Larchick v. Pollock, No. 1 CA-CV 19-0649 FC (App. Div. I, December 9, 2021) ( J. Campbell)
Expert's personal opinion as to admissibility of his opinions in a court of law irrelevant to question of admissibility & rule of 702 does not require expert use of “all possible methods” in forming opinions/court's ruling no evident supported a conclusion of an increase in value of business was error where such evident existed in pretrial statement and disclosure statement.
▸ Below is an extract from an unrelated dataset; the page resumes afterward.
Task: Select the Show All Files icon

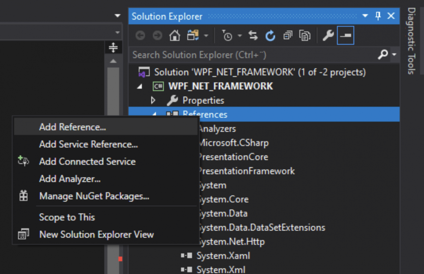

In this divorce action, wife brought her real estate business into the marriage and the business grew during the 10 year marriage. During the divorce trial the husband offered an expert witness who had authored a report that the business had increased in value by $546,041 during the marriage. However the expert also opined in the report that “[I]n the event that testimony is required, either at a deposition or trial, we require the calculation schedules be upgraded to a formal summary valuation report with a conclusion of value.” The trial court precluded the testimony finding that Rule 702 of Evidence requires an expert “follow all possible methods [and use] all reliable methodology.” The court then ruled there was no evidence the business increased in value during the marriage” so husband loses on that claim. The Arizona Court of Appeals vacated and remanded in part.
Rule 702 provides that a person qualified by experience or knowledge may give expert opinions if it will help the jury decide the facts. The court is the gatekeeper to assure experts are indeed experts in the field in question but this function should not replace the adversary system. An expert's opinion on the admissibility of his opinions in court is not dispositive of the question of admissibility. This is a question for the court to determine based upon the rules of evidence independently of the expert's opinion. An expert is not required to have followed ‘'all possible methods” under Rule 702 in order for his or her opinions to be admissible. While this expert's opinions may have been seriously challenged on cross-examination and in the end the court might decide to give the opinions no weight, it was improper to exclude this evidence out of the box.
As to evidence of increased value in the business, even accepting the inadmissibility of the husband's valuation expert testimony, the wife had listed her own expert in the Pretrial Statement and Disclosures avowing that expert would testify the business had only increased in value $93,000. This was admissible evidence the trial court was bound to consider. Hence the ruling there was no evidence of increased value was erroneous.